Gab1, Cbl, and Shc are known to be tyrosine-phosphorylated in response to EGF and other agonists. In addition, Gab1 and Cbl were recently found to associate with p85 in response stimulation of some cultured cells with EGF (17, 22, 24, 26). We found that treatment of Vero cells with EGF-induced tyrosine phosphorylation of Gab1, Cbl, and Shc and interaction of these proteins with p85 (Fig. 3, C-E, lane 3). Thus InlB-mediated signaling via tyrosine phosphorylation has some resemblance to signaling induced by this known agonist of PI 3-kinase.
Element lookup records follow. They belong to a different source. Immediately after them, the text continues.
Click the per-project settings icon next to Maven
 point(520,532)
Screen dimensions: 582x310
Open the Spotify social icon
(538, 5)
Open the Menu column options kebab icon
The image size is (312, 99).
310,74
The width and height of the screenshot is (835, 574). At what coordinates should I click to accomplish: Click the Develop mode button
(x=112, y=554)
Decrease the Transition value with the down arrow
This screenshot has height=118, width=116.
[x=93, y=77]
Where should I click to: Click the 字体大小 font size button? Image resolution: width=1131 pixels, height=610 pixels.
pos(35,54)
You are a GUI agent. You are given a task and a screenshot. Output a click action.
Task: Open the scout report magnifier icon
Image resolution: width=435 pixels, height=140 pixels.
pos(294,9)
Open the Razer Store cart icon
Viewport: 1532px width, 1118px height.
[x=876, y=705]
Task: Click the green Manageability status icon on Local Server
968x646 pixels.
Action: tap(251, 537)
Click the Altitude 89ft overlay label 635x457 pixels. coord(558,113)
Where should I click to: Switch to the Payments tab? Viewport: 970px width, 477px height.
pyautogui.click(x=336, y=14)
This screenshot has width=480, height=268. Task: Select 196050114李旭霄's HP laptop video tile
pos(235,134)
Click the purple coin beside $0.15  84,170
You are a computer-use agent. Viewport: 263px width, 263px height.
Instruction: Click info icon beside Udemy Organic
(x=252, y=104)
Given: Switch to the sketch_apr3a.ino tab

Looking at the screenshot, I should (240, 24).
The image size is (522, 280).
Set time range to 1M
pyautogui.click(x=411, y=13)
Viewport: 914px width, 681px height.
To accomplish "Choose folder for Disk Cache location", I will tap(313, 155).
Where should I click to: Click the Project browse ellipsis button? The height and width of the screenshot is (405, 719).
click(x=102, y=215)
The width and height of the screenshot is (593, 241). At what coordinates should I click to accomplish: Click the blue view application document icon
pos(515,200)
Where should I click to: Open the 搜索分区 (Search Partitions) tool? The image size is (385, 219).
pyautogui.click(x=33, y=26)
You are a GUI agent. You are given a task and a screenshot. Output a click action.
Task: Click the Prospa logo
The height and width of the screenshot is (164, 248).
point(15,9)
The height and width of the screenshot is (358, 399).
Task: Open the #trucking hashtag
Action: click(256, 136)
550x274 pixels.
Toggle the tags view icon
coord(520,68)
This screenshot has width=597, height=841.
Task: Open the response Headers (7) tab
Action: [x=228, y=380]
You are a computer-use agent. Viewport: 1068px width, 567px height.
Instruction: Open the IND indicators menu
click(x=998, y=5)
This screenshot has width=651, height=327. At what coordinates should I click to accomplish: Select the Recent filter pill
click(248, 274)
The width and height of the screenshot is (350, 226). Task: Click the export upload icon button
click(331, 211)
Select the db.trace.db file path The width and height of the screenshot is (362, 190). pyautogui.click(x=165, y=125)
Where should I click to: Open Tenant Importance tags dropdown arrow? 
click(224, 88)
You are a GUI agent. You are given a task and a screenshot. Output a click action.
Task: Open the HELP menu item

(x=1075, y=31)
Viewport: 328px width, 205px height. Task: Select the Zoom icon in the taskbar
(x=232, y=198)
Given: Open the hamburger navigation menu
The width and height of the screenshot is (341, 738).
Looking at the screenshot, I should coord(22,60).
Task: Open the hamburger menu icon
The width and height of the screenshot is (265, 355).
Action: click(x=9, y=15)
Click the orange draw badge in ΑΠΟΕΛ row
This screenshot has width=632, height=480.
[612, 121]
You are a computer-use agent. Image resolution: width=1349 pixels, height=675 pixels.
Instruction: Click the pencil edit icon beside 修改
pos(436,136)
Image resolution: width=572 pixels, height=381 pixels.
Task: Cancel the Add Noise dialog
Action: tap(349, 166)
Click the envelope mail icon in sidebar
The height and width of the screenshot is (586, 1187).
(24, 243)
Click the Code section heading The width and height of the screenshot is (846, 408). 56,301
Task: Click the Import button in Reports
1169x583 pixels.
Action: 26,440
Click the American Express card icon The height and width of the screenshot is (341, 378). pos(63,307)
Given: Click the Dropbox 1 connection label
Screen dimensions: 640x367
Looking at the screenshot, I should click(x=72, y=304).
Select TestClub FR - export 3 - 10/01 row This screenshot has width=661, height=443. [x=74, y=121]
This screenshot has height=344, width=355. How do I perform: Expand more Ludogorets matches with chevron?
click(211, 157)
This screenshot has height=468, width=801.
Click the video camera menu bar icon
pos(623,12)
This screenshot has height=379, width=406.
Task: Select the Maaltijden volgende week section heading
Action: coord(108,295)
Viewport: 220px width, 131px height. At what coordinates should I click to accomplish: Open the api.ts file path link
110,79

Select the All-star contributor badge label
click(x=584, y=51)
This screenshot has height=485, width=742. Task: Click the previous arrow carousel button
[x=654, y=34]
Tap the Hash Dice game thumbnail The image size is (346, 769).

InlB Does Not Regulate PI 3-Kinase or Bacterial Entry through Activation of the EGF Receptor-- Although signal transduction elicited by InlB and EGF share some similarities (Figs. 1B and 3), InlB does not promote activation of PI 3-kinase or bacterial entry through activation of the EGF-R. Treatment of Vero cells with InlB did not result in detectable tyrosine phosphorylation of the EGF-R (Fig. 5A). In addition, signal transduction promoted by InlB was pharmacologically disassociated from that promoted by EGF. Treatment of Vero cells with the EGF-R inhibitor AG1478 (20) inhibited EGF-induced autophosphorylation of the EGF-R, tyrosine phosphorylation of Gab1, and activation of PI 3-kinase. In contrast, AG1478 did not block the tyrosine phosphorylation of Gab1 or activation of PI 3-kinase caused by InlB (Fig. 5; data not shown).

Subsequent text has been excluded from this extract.